Sezione di testo »

+---+

Governo Meloni, il punto della situazione a 100 giorni dall’insediamento
Tra screzi con l’opposizione, una crisi diplomatica con la Francia e l’approvazione in tempi record della manovra, i primi tre mesi del nuovo esecutivo sono stati tutto tranne che tranquilli

Foto @Presidenza della Repubblica
Il governo Meloni si prepara a festeggiare i suoi primi 100 giorni dall’insediamento, risalente al 22 ottobre 2022. In poco più di tre mesi l’esecutivo ha già dovuto affrontare delle sfide tutt’altro che facili e a prendere delle decisioni sul cammino che intende portare avanti nei prossimi anni.

Le tensioni durante la spartizione delle poltrone
Le difficoltà, a ben guardare, sono iniziate ancora prima della formazione ufficiale del governo, quando il braccio di ferro per la spartizione delle poltrone si è rivelato più arduo del previsto. In particolare, Silvio Berlusconi, presidente di Forza Italia, ha dato parecchi grattacapi ai suoi alleati a causa delle sue posizioni sul conflitto tra la Russia e l’Ucraina, emerse con chiarezza grazie a un audio “rubato” durante un’assemblea, e della sua ostilità nei confronti di Giorgia Meloni. Difficile dimenticarsi del fantomatico foglio nel quale l’ha definita “supponente, arrogante e offensiva”.

+---+

Serie di compiti »
**a.** Rispondi alle domande seguenti basandoti sull'articolo sul governo Meloni.
(i) In quale data si è insediato il governo Meloni?
(ii) Di quale partito è presidente Silvio Berlusconi?
(iii) Con quale paese il nuovo esecutivo ha avuto una crisi diplomatica?
**b.** Trascrivi senza modifiche il passo dell'articolo sul governo Meloni compreso tra "Governo Meloni, il" e "nei prossimi anni.", estremi inclusi.

+---+

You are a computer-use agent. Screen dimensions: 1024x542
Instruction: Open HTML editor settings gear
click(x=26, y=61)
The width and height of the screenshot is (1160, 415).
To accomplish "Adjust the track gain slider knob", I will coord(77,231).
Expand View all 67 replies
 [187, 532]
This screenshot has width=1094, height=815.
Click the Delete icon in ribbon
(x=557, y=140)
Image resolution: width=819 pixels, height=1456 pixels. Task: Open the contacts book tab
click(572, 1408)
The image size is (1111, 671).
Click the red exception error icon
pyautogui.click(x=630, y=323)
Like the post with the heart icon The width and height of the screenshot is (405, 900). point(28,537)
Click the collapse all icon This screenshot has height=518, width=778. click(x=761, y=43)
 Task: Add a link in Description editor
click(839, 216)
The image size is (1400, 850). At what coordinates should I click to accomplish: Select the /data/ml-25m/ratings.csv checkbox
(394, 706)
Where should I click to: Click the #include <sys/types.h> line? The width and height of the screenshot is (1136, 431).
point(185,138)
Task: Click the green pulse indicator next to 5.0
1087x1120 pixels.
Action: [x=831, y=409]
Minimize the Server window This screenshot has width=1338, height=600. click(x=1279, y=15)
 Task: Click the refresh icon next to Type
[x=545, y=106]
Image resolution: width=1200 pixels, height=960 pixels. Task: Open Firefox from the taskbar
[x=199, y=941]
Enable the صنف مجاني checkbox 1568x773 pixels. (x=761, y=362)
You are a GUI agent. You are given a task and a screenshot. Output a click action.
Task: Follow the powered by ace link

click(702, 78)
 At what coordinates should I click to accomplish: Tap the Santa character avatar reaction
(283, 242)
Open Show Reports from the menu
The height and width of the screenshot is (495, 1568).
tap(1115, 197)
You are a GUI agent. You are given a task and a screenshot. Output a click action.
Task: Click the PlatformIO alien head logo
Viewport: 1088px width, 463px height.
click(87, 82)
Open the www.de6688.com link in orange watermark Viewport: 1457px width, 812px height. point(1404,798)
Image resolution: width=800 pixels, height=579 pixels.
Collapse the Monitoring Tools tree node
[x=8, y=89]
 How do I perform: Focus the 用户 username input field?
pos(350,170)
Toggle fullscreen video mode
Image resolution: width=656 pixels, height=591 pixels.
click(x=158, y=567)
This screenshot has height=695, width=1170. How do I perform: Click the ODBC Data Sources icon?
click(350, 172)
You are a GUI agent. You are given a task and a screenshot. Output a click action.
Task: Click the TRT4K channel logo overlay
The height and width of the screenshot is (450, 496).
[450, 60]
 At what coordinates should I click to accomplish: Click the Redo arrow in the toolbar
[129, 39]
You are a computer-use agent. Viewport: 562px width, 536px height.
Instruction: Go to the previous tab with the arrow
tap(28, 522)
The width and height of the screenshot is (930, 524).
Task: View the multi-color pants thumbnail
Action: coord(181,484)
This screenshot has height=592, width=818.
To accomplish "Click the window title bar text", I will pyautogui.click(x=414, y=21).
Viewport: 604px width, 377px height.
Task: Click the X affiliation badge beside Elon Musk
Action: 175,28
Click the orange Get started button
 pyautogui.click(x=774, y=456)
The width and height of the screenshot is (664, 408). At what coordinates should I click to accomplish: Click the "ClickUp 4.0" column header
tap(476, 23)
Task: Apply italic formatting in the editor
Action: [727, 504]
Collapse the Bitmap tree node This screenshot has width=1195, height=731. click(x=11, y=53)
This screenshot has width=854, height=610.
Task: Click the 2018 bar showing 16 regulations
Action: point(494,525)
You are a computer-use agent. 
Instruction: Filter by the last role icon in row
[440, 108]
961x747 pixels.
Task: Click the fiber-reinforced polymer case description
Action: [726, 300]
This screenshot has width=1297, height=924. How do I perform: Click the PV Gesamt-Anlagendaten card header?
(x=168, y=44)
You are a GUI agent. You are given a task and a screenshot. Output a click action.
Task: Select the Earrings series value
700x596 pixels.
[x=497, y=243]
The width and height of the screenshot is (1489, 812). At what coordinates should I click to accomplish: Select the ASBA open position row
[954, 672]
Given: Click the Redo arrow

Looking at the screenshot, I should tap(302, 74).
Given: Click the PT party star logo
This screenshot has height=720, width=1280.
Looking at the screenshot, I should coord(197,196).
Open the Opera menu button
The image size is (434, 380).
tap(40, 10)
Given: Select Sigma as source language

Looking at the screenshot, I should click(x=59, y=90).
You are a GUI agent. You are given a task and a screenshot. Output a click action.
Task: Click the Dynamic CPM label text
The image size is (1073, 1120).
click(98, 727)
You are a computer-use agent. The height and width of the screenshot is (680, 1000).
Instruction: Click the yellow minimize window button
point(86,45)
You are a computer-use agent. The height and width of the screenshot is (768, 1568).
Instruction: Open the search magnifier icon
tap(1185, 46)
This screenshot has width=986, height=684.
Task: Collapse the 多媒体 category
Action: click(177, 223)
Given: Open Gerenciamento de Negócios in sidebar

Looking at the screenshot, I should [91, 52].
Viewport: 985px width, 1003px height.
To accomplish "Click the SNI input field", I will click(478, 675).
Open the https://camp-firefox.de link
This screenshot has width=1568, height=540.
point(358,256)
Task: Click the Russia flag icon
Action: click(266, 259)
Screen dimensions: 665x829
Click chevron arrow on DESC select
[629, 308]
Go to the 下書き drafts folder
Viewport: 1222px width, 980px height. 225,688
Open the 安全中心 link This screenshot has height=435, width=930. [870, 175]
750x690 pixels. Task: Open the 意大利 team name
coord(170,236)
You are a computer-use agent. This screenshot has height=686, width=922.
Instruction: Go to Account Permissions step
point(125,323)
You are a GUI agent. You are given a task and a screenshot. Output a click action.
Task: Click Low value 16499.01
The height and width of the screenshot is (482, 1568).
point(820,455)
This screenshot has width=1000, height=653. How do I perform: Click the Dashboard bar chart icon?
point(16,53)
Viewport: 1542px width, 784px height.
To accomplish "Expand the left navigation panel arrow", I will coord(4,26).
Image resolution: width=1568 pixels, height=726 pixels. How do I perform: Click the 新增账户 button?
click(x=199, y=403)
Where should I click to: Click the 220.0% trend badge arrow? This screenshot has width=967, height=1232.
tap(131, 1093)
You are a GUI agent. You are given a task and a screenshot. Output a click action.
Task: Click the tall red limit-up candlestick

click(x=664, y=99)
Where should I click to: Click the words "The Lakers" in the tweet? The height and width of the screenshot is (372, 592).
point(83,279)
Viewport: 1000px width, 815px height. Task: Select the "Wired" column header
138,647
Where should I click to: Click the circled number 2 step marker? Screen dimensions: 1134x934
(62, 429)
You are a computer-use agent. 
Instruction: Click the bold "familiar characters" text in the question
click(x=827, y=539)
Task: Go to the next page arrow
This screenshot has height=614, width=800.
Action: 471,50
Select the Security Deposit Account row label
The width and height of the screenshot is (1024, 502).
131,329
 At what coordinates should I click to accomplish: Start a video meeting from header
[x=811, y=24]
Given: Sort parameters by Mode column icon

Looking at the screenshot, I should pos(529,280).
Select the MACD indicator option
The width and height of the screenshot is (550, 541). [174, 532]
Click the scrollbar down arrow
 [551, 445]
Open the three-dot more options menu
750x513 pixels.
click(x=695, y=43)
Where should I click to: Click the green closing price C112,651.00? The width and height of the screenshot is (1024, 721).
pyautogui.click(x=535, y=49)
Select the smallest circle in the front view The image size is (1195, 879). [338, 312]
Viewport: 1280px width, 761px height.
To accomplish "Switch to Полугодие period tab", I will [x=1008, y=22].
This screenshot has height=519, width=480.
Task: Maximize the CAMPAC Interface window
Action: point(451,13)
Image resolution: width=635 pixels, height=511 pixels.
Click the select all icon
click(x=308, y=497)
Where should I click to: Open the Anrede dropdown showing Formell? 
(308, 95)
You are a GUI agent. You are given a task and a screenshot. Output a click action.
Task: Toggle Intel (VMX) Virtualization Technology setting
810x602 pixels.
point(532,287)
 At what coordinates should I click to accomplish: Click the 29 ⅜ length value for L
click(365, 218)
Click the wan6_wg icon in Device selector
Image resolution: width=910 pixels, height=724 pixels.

+---+

Risposte per punto »
**a.**
(i) Il 22 ottobre 2022.
(ii) Forza Italia.
(iii) La Francia.

**b.**
Governo Meloni, il punto della situazione a 100 giorni dall’insediamento
Tra screzi con l’opposizione, una crisi diplomatica con la Francia e l’approvazione in tempi record della manovra, i primi tre mesi del nuovo esecutivo sono stati tutto tranne che tranquilli

Foto @Presidenza della Repubblica
Il governo Meloni si prepara a festeggiare i suoi primi 100 giorni dall’insediamento, risalente al 22 ottobre 2022. In poco più di tre mesi l’esecutivo ha già dovuto affrontare delle sfide tutt’altro che facili e a prendere delle decisioni sul cammino che intende portare avanti nei prossimi anni.